**Given records**
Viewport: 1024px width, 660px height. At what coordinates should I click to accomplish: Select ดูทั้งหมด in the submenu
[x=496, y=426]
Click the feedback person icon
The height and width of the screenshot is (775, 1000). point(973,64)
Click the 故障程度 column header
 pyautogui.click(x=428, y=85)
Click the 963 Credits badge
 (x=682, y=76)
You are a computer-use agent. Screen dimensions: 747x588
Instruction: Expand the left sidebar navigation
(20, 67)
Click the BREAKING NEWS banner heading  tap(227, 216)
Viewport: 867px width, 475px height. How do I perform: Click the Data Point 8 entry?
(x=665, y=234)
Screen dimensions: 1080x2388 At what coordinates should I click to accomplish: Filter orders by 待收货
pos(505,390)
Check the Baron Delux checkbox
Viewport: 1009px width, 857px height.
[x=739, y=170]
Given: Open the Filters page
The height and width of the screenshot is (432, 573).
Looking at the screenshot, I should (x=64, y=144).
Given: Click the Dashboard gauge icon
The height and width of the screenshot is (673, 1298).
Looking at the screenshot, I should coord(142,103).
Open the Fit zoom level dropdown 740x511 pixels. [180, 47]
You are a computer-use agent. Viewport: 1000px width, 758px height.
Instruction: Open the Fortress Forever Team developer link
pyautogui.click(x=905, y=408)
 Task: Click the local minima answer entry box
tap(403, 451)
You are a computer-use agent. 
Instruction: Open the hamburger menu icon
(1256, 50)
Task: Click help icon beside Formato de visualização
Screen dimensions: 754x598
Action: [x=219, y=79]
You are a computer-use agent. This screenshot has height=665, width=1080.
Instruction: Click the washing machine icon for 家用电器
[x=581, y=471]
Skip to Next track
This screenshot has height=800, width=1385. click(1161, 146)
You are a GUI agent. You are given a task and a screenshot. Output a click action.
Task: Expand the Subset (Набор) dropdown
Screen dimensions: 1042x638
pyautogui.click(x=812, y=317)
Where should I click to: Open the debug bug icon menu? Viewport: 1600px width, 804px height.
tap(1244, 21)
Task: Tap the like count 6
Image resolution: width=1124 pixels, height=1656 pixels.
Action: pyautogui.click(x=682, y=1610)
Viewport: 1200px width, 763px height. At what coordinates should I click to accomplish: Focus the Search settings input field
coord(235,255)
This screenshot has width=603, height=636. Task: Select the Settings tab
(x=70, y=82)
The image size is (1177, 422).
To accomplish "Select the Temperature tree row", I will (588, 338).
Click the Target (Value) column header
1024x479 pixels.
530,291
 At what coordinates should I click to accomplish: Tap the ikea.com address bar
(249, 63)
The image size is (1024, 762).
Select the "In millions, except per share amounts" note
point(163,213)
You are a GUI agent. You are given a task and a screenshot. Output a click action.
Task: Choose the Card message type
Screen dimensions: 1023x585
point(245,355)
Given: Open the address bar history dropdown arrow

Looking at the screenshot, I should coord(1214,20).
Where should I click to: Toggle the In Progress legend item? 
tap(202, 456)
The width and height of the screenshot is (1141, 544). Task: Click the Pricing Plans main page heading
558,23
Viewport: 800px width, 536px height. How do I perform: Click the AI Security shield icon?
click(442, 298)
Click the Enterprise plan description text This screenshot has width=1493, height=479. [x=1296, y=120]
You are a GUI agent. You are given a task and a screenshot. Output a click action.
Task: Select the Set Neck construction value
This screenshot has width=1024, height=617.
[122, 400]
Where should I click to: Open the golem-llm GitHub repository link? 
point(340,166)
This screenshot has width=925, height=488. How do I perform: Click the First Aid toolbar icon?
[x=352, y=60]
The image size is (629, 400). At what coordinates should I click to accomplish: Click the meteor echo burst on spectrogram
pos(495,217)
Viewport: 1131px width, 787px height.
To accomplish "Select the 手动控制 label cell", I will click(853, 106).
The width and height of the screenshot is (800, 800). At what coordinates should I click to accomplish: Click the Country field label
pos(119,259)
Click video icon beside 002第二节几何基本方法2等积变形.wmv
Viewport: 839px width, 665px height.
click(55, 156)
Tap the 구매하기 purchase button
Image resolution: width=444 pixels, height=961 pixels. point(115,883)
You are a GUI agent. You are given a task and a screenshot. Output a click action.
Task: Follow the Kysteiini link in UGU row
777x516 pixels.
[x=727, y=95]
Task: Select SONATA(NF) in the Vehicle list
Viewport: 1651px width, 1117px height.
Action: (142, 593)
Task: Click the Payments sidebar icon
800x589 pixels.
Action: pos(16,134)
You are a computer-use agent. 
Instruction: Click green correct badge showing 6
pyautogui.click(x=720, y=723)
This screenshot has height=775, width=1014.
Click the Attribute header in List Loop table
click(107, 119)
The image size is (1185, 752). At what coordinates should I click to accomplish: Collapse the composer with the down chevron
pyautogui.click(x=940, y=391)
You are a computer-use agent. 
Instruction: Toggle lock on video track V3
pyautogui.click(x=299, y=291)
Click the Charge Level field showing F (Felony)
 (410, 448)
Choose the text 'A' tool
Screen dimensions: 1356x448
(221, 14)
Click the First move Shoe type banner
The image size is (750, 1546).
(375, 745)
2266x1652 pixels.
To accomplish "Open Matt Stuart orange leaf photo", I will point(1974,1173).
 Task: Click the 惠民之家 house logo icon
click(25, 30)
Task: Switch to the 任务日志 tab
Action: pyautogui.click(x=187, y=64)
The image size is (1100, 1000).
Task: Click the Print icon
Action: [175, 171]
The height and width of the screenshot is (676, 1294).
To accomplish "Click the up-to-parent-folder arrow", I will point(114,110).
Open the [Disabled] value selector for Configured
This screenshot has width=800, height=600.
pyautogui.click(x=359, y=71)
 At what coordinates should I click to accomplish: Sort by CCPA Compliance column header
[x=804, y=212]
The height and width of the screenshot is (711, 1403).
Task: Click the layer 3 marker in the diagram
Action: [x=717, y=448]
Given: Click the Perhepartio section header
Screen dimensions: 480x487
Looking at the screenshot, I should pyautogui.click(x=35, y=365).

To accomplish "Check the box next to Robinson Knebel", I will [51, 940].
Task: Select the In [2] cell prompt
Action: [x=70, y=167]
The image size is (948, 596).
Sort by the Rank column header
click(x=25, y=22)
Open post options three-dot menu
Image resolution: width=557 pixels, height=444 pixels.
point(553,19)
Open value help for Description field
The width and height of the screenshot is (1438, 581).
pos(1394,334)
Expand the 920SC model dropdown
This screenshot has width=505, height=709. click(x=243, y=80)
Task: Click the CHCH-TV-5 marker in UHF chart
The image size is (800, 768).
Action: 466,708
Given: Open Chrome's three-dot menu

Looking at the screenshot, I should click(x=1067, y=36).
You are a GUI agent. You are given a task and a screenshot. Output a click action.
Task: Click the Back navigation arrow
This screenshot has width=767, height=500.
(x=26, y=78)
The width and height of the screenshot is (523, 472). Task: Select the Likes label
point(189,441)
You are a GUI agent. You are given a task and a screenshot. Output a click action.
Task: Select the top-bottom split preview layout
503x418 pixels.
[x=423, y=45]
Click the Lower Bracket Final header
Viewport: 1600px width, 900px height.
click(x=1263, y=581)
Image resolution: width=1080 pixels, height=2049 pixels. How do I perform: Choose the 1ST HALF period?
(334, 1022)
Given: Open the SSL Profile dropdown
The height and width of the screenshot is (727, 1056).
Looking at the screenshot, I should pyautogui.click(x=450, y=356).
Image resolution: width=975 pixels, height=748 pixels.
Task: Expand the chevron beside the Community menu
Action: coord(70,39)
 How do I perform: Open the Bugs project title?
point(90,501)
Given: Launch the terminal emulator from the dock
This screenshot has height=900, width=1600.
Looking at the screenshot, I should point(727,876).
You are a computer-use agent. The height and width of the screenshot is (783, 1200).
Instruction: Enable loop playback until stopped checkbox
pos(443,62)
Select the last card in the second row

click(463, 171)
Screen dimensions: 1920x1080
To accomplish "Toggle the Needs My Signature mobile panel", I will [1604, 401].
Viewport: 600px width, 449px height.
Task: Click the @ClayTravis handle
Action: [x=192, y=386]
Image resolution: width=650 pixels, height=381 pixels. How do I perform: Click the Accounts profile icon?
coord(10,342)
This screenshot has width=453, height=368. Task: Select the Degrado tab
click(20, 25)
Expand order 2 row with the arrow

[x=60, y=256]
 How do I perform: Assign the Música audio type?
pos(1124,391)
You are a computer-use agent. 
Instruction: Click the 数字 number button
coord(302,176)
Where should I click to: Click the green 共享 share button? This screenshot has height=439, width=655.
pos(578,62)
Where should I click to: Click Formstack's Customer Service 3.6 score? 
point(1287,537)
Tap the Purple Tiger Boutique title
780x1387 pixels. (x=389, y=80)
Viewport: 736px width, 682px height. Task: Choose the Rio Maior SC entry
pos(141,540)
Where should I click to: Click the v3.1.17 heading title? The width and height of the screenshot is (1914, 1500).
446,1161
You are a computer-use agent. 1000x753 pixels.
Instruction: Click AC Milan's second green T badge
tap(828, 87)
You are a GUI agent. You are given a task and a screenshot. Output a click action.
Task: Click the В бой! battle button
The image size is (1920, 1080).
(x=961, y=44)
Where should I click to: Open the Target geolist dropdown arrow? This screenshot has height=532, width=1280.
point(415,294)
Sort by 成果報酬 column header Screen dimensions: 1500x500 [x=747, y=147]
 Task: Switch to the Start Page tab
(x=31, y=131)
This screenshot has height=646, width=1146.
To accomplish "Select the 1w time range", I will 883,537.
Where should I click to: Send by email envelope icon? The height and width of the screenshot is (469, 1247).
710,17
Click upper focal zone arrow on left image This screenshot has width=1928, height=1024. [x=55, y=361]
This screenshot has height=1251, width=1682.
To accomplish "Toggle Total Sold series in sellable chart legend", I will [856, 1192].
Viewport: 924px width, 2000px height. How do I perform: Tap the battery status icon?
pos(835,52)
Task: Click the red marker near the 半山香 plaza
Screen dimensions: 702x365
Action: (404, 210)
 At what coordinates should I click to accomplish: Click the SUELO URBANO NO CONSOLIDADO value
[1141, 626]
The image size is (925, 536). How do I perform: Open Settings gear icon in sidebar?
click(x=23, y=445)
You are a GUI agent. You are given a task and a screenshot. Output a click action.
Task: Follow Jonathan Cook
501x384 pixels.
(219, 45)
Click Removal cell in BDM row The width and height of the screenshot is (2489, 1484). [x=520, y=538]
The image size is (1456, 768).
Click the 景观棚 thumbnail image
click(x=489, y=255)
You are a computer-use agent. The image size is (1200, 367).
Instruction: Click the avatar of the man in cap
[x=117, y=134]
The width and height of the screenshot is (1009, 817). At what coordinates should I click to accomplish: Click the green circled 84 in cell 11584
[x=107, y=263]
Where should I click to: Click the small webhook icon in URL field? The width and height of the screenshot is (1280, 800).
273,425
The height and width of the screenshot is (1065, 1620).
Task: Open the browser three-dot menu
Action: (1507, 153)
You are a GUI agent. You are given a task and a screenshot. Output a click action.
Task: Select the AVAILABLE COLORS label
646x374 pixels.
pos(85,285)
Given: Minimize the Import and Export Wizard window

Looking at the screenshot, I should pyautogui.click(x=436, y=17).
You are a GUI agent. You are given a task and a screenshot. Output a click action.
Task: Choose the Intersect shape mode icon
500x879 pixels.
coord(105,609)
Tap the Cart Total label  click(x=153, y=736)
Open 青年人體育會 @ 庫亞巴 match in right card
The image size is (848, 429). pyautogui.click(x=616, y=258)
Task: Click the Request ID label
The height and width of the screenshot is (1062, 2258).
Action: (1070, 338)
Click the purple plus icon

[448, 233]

**Exercise goal**
Count how many lines in the listing above hold "Total". Supply only that number.

**Exercise solution**
2